- Full name: Gerson Klippel Gnoatto
- Born: 8 October 1963 (age 62) Porto Alegre, Brazil
- Height: 174 cm (5 ft 9 in)

Gymnastics career
- Discipline: Men's artistic gymnastics
- Country represented: Brazil

= Gerson Gnoatto =

Brazilian artistic gymnast (born 1963)

Gerson Klippel Gnoatto (born 8 October 1963) is a Brazilian former artistic gymnast. He represented Brazil at the 1984 Summer Olympics in Los Angeles, competing in the men's individual all-around and six apparatus events.

==Early life==
Gnoatto was born in Porto Alegre, Rio Grande do Sul. He began gymnastics at the age of seven at Grêmio Náutico União in Porto Alegre. He later competed for Minas Tênis Clube and ended his career at SOGIPA around 1987.

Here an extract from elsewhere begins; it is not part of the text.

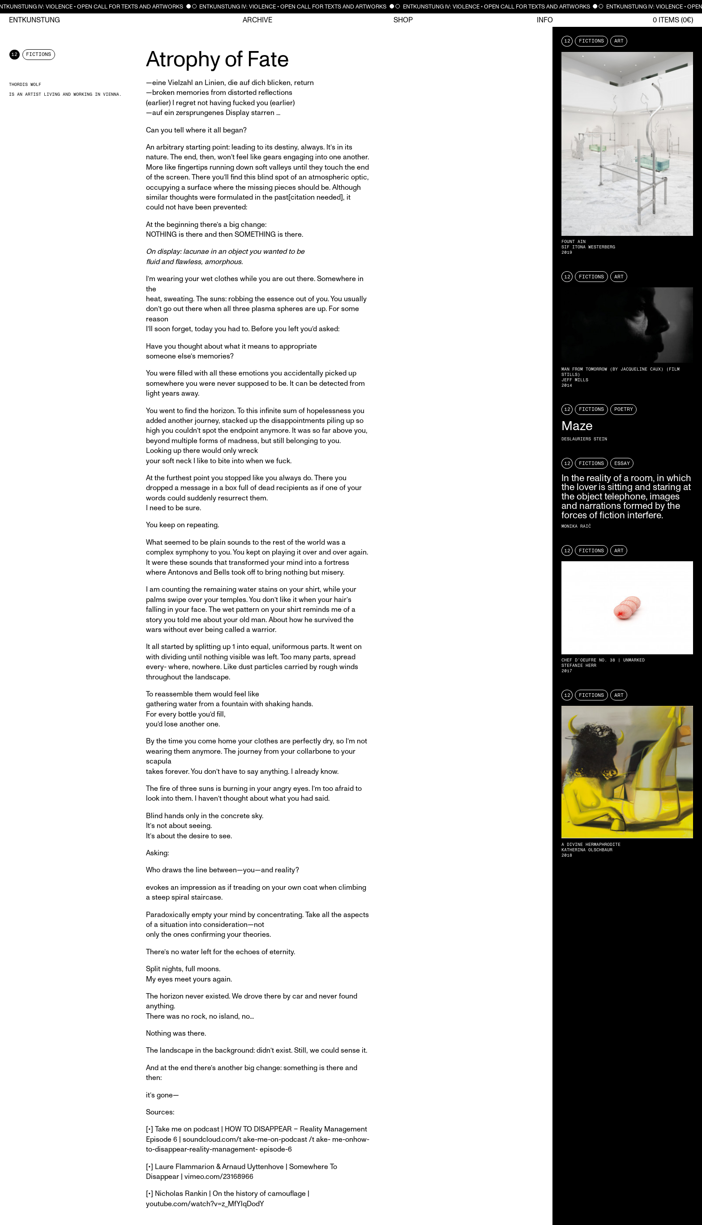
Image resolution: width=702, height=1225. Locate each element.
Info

He was part of an early generation of Brazilian men's artistic gymnasts to compete internationally. Before the 1984 Olympics, he had been a national children's team champion, South American champion in 1982, placed 26th in the all-around at the 1983 Pan American Games in Caracas, and won the Brazilian interclub championship in 1984.

==Gymnastics career==
At the 1984 Summer Olympics, Gnoatto placed 70th in the men's individual all-around. He also competed in floor exercise, vault, parallel bars, horizontal bar, rings, and pommel horse.

Gnoatto also represented Brazil at the World Artistic Gymnastics Championships, including the 1983 World Championships in Budapest and the 1987 World Championships in Rotterdam. In 1987, he won the Brazilian individual all-around title, as well as gold medals on horizontal bar and floor exercise, and silver medals on parallel bars and pommel horse.

At the 1987 Pan American Games in Indianapolis, he was a member of the Brazilian men's artistic gymnastics team that won the bronze medal in the team all-around. Individually, he placed ninth in the all-around and sixth on horizontal bar.

In 2019, Gnoatto was among a group of former Brazilian national team gymnasts from the 1980s who returned to compete at the Brazilian Championships as veteran athletes.